Document passage
Once again taking to Twitter to express his sentiments on the controversy, Trump explained simply: “The United States will not allow other countries to impose massive tariffs and trade barriers on its farmers, workers and companies while sending their products into our country tax-free. We have put up with trade abuse for many decades—and that is long enough.”

How much cooperation he will receive from other countries, including long-time allies and trading partners, remains to be seen. The president, however, appears more defiant than ever on this issue and has made it a central premise of his agenda.

Supplied information
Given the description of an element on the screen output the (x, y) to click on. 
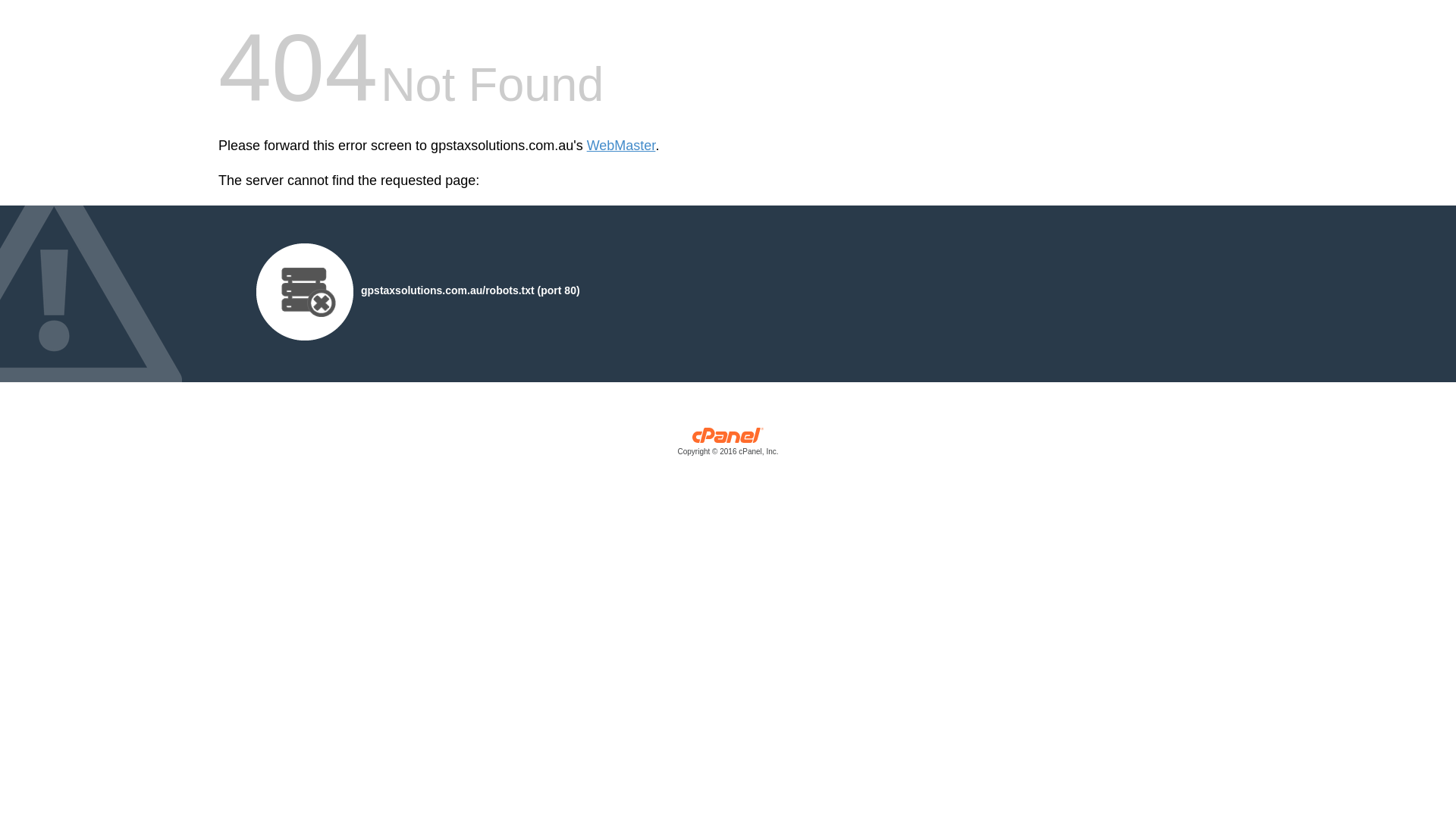
WebMaster Element type: text (620, 145)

Short task
In the tariff passage, for how long does Trump say the United States has put up with trade abuse? Please answer briefly.

Output for this task
For many decades.